In May 2013 Serrano launched BitPagos, a (non-awful) payment aggregator that allows hotels in Latin America to accept payment in bitcoin from both local and international customers. The system, which is still in beta but already being used by a bunch of hotels and hostels in Buenos Aires and beyond, can also process credit card transactions -- not that Serrano is a fan. “Credit card technology is very old and totally unsuited for online use,” he says. “When you make a payment with a credit card you are exposing all your personal information. One of the cool things about bitcoin is that it’s much more akin to a cash transaction: consumers can send money without exposing themselves to any further liabilities.”

Although bitcoin is clearly a global phenomenon, what excites Argentines like Serrano and Gutiérrez Zaldívar is the way in which the digital currency’s use cases seem to mesh precisely with the needs of consumers and merchants in their own country. “In places like San Francisco, interest in bitcoin is more speculative,” Serrano says. “But here it provides many opportunities, and addresses some of the seemingly intractable problems of current payment systems.”

In a country whose government recently levied a 35-percent tax on all foreign credit card transactions, “frictionless wealth transfer” (to use the jargon) may be an idea whose time has come. “This will change how humanity relates to money, that’s for sure,” says a confident Gutiérrez Zaldívar. “It will allow everybody to bypass the banking system -- and that’s a game changer in itself.”

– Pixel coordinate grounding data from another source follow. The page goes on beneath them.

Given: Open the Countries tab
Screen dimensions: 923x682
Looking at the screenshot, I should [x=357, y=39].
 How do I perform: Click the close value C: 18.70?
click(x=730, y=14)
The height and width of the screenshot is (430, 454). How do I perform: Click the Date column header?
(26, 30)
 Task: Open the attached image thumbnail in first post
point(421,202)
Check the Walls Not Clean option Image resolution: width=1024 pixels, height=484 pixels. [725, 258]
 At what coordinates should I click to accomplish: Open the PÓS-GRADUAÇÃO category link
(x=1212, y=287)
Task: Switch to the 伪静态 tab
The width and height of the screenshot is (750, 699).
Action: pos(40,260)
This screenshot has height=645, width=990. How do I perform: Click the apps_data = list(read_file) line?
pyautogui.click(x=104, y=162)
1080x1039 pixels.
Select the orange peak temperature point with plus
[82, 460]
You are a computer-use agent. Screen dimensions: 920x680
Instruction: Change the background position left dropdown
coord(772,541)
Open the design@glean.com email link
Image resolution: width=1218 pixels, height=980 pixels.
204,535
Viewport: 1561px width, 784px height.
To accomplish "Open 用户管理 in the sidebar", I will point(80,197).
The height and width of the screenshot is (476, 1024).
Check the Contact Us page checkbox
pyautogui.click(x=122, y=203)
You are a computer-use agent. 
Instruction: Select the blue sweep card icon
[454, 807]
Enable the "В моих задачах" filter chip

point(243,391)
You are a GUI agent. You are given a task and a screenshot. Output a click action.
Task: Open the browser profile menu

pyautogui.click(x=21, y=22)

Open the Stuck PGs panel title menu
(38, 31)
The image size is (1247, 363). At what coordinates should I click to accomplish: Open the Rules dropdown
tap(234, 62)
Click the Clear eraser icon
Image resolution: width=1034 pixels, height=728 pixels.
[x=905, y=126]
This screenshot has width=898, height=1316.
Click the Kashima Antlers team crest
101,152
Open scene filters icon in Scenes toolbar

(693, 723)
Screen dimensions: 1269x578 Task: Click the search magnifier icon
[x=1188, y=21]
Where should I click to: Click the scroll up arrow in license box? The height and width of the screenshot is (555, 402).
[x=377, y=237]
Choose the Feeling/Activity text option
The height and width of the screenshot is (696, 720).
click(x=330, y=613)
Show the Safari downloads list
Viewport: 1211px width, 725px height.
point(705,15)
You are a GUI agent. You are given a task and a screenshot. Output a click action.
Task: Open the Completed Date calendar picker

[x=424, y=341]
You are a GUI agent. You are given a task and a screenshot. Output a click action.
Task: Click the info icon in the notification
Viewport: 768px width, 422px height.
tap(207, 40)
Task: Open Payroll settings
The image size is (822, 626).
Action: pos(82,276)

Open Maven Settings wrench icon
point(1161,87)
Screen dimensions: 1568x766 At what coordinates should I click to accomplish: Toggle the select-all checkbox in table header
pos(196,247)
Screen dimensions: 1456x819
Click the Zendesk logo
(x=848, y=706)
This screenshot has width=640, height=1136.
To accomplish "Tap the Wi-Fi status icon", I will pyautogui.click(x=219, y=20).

Note that when Gutiérrez Zaldívar talks about everybody, he doesn’t mean everybody in the tech or hacking communities; he means everybody, period. “The key difference between the bitcoin scene in Argentina and the one in the United States is that here it’s a grassroots movement,” he says. “Go to a Silicon Valley meetup and you’ll find entrepreneurs, finance whizzes, tech people and so on. Here, you're as likely to rub shoulders with students, small business owners or the just plain curious.”

The success of the meetups led Gutiérrez Zaldívar and fellow enthusiasts Franco Amati and Rodolfo Andragnes to establish the Argentine Bitcoin Foundation in late 2012. Its mission is to promote the currency not only in Argentina but throughout Latin America. Associate “chapters” have already sprung up in Uruguay, Chile and Colombia, with Brazil next in line.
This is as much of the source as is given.